Work to complete.
Each entry is to be restated word for word, with nothing omitted.

════════════════════

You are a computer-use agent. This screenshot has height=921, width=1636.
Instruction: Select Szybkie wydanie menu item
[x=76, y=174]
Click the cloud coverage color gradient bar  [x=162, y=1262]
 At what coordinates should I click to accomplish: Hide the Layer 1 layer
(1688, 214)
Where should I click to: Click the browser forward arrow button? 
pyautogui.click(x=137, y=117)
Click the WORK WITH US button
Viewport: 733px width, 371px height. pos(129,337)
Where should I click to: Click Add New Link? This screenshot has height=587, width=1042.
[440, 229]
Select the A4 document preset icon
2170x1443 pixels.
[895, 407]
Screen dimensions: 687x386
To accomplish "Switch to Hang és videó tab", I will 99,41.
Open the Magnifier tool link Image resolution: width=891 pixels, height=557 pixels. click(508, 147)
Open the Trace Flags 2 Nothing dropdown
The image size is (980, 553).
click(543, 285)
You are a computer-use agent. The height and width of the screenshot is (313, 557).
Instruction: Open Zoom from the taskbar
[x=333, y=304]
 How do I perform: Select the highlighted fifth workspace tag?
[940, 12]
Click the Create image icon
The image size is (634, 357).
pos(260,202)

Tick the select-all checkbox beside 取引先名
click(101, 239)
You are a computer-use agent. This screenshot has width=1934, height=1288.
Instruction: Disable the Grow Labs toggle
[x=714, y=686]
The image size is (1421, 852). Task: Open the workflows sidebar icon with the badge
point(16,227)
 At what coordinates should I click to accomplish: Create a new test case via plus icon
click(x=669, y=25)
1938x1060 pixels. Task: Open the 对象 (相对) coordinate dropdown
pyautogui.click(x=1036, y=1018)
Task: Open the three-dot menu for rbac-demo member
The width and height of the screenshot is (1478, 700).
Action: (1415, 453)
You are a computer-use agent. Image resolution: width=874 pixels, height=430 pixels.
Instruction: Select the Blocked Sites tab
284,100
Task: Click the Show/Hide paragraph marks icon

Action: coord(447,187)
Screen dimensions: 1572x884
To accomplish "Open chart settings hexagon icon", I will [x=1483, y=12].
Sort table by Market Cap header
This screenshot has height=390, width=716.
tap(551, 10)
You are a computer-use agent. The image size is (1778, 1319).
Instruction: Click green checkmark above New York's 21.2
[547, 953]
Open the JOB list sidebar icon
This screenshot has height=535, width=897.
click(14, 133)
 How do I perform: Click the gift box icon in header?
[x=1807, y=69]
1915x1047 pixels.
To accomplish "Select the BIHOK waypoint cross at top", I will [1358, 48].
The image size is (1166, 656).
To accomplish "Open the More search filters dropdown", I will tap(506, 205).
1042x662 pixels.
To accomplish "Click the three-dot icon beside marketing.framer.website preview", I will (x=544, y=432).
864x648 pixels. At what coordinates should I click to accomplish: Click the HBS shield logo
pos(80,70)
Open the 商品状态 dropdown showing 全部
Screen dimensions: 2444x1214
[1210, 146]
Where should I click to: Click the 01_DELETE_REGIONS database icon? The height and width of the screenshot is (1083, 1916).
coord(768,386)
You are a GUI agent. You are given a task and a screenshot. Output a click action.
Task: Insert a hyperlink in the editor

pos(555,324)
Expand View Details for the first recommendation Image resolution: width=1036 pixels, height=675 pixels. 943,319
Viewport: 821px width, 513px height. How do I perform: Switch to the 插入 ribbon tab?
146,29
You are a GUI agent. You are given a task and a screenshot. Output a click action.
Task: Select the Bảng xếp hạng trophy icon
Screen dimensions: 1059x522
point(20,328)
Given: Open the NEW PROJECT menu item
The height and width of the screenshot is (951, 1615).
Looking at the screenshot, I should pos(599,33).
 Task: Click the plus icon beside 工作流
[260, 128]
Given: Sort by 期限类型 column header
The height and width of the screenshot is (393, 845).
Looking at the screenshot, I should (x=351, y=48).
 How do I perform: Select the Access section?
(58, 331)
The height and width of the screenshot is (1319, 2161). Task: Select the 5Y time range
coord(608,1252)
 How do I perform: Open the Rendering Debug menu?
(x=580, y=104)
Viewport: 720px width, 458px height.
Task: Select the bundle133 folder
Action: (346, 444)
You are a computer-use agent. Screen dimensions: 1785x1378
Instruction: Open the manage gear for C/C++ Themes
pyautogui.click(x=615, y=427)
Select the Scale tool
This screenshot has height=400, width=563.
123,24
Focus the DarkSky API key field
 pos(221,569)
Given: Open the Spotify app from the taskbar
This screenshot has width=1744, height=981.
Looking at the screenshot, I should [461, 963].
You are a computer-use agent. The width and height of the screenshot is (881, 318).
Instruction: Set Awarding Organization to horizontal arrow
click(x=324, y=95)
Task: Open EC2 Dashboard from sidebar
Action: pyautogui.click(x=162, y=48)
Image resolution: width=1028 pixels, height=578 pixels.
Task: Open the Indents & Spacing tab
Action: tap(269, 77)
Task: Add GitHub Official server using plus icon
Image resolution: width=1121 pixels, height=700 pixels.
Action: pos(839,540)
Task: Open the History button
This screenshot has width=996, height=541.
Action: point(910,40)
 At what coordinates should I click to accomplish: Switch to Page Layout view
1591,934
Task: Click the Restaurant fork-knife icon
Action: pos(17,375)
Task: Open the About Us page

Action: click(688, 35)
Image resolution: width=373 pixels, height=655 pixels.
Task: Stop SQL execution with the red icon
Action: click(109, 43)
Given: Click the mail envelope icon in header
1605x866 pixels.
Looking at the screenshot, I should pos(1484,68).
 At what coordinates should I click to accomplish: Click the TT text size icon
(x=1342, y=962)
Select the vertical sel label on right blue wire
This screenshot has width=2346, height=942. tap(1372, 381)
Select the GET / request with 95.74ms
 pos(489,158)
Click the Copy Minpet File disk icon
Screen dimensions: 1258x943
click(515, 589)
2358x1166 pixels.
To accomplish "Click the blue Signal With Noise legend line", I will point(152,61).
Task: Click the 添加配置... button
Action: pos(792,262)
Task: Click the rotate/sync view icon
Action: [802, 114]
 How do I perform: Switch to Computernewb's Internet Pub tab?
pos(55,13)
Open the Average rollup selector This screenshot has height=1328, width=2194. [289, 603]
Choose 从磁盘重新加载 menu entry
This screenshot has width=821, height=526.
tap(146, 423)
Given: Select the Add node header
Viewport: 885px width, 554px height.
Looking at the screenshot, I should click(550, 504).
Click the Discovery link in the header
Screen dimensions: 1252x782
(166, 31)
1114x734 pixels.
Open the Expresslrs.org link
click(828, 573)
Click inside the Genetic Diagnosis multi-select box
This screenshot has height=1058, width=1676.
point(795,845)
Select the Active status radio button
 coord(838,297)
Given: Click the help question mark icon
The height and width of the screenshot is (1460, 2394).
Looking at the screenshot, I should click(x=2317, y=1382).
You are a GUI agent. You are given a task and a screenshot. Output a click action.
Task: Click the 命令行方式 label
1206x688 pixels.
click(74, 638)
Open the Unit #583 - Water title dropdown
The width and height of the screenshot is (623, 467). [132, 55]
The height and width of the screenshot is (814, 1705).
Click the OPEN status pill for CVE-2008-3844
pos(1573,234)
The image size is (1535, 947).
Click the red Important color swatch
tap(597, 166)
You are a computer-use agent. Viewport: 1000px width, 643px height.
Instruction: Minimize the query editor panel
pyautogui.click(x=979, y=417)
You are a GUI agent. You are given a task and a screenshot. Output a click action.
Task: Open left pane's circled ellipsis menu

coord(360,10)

════════════════════

Task result.
You are a computer-use agent. This screenshot has height=921, width=1636.
Instruction: Select Szybkie wydanie menu item
[x=76, y=174]
Click the cloud coverage color gradient bar  [x=162, y=1262]
 At what coordinates should I click to accomplish: Hide the Layer 1 layer
(1688, 214)
Where should I click to: Click the browser forward arrow button? 
pyautogui.click(x=137, y=117)
Click the WORK WITH US button
Viewport: 733px width, 371px height. pos(129,337)
Where should I click to: Click Add New Link? This screenshot has height=587, width=1042.
[440, 229]
Select the A4 document preset icon
2170x1443 pixels.
[895, 407]
Screen dimensions: 687x386
To accomplish "Switch to Hang és videó tab", I will 99,41.
Open the Magnifier tool link Image resolution: width=891 pixels, height=557 pixels. click(508, 147)
Open the Trace Flags 2 Nothing dropdown
The image size is (980, 553).
click(543, 285)
You are a computer-use agent. The height and width of the screenshot is (313, 557).
Instruction: Open Zoom from the taskbar
[x=333, y=304]
 How do I perform: Select the highlighted fifth workspace tag?
[940, 12]
Click the Create image icon
The image size is (634, 357).
pos(260,202)

Tick the select-all checkbox beside 取引先名
click(101, 239)
You are a computer-use agent. This screenshot has width=1934, height=1288.
Instruction: Disable the Grow Labs toggle
[x=714, y=686]
The image size is (1421, 852). Task: Open the workflows sidebar icon with the badge
point(16,227)
 At what coordinates should I click to accomplish: Create a new test case via plus icon
click(x=669, y=25)
1938x1060 pixels. Task: Open the 对象 (相对) coordinate dropdown
pyautogui.click(x=1036, y=1018)
Task: Open the three-dot menu for rbac-demo member
The width and height of the screenshot is (1478, 700).
Action: (1415, 453)
You are a computer-use agent. Image resolution: width=874 pixels, height=430 pixels.
Instruction: Select the Blocked Sites tab
284,100
Task: Click the Show/Hide paragraph marks icon

Action: coord(447,187)
Screen dimensions: 1572x884
To accomplish "Open chart settings hexagon icon", I will [x=1483, y=12].
Sort table by Market Cap header
This screenshot has height=390, width=716.
tap(551, 10)
You are a computer-use agent. The image size is (1778, 1319).
Instruction: Click green checkmark above New York's 21.2
[547, 953]
Open the JOB list sidebar icon
This screenshot has height=535, width=897.
click(14, 133)
 How do I perform: Click the gift box icon in header?
[x=1807, y=69]
1915x1047 pixels.
To accomplish "Select the BIHOK waypoint cross at top", I will [1358, 48].
The image size is (1166, 656).
To accomplish "Open the More search filters dropdown", I will tap(506, 205).
1042x662 pixels.
To accomplish "Click the three-dot icon beside marketing.framer.website preview", I will (x=544, y=432).
864x648 pixels. At what coordinates should I click to accomplish: Click the HBS shield logo
pos(80,70)
Open the 商品状态 dropdown showing 全部
Screen dimensions: 2444x1214
[1210, 146]
Where should I click to: Click the 01_DELETE_REGIONS database icon? The height and width of the screenshot is (1083, 1916).
coord(768,386)
You are a GUI agent. You are given a task and a screenshot. Output a click action.
Task: Insert a hyperlink in the editor

pos(555,324)
Expand View Details for the first recommendation Image resolution: width=1036 pixels, height=675 pixels. 943,319
Viewport: 821px width, 513px height. How do I perform: Switch to the 插入 ribbon tab?
146,29
You are a GUI agent. You are given a task and a screenshot. Output a click action.
Task: Select the Bảng xếp hạng trophy icon
Screen dimensions: 1059x522
point(20,328)
Given: Open the NEW PROJECT menu item
The height and width of the screenshot is (951, 1615).
Looking at the screenshot, I should pos(599,33).
 Task: Click the plus icon beside 工作流
[260, 128]
Given: Sort by 期限类型 column header
The height and width of the screenshot is (393, 845).
Looking at the screenshot, I should (x=351, y=48).
 How do I perform: Select the Access section?
(58, 331)
The height and width of the screenshot is (1319, 2161). Task: Select the 5Y time range
coord(608,1252)
 How do I perform: Open the Rendering Debug menu?
(x=580, y=104)
Viewport: 720px width, 458px height.
Task: Select the bundle133 folder
Action: (346, 444)
You are a computer-use agent. Screen dimensions: 1785x1378
Instruction: Open the manage gear for C/C++ Themes
pyautogui.click(x=615, y=427)
Select the Scale tool
This screenshot has height=400, width=563.
123,24
Focus the DarkSky API key field
 pos(221,569)
Given: Open the Spotify app from the taskbar
This screenshot has width=1744, height=981.
Looking at the screenshot, I should [461, 963].
You are a computer-use agent. The width and height of the screenshot is (881, 318).
Instruction: Set Awarding Organization to horizontal arrow
click(x=324, y=95)
Task: Open EC2 Dashboard from sidebar
Action: pyautogui.click(x=162, y=48)
Image resolution: width=1028 pixels, height=578 pixels.
Task: Open the Indents & Spacing tab
Action: tap(269, 77)
Task: Add GitHub Official server using plus icon
Image resolution: width=1121 pixels, height=700 pixels.
Action: pos(839,540)
Task: Open the History button
This screenshot has width=996, height=541.
Action: point(910,40)
 At what coordinates should I click to accomplish: Switch to Page Layout view
1591,934
Task: Click the Restaurant fork-knife icon
Action: pos(17,375)
Task: Open the About Us page

Action: click(688, 35)
Image resolution: width=373 pixels, height=655 pixels.
Task: Stop SQL execution with the red icon
Action: click(109, 43)
Given: Click the mail envelope icon in header
1605x866 pixels.
Looking at the screenshot, I should pos(1484,68).
 At what coordinates should I click to accomplish: Click the TT text size icon
(x=1342, y=962)
Select the vertical sel label on right blue wire
This screenshot has width=2346, height=942. tap(1372, 381)
Select the GET / request with 95.74ms
 pos(489,158)
Click the Copy Minpet File disk icon
Screen dimensions: 1258x943
click(515, 589)
2358x1166 pixels.
To accomplish "Click the blue Signal With Noise legend line", I will point(152,61).
Task: Click the 添加配置... button
Action: pos(792,262)
Task: Click the rotate/sync view icon
Action: [802, 114]
 How do I perform: Switch to Computernewb's Internet Pub tab?
pos(55,13)
Open the Average rollup selector This screenshot has height=1328, width=2194. [289, 603]
Choose 从磁盘重新加载 menu entry
This screenshot has width=821, height=526.
tap(146, 423)
Given: Select the Add node header
Viewport: 885px width, 554px height.
Looking at the screenshot, I should click(550, 504).
Click the Discovery link in the header
Screen dimensions: 1252x782
(166, 31)
1114x734 pixels.
Open the Expresslrs.org link
click(828, 573)
Click inside the Genetic Diagnosis multi-select box
This screenshot has height=1058, width=1676.
point(795,845)
Select the Active status radio button
 coord(838,297)
Given: Click the help question mark icon
The height and width of the screenshot is (1460, 2394).
Looking at the screenshot, I should click(x=2317, y=1382).
You are a GUI agent. You are given a task and a screenshot. Output a click action.
Task: Click the 命令行方式 label
1206x688 pixels.
click(74, 638)
Open the Unit #583 - Water title dropdown
The width and height of the screenshot is (623, 467). [132, 55]
The height and width of the screenshot is (814, 1705).
Click the OPEN status pill for CVE-2008-3844
pos(1573,234)
The image size is (1535, 947).
Click the red Important color swatch
tap(597, 166)
You are a computer-use agent. Viewport: 1000px width, 643px height.
Instruction: Minimize the query editor panel
pyautogui.click(x=979, y=417)
You are a GUI agent. You are given a task and a screenshot. Output a click action.
Task: Open left pane's circled ellipsis menu

coord(360,10)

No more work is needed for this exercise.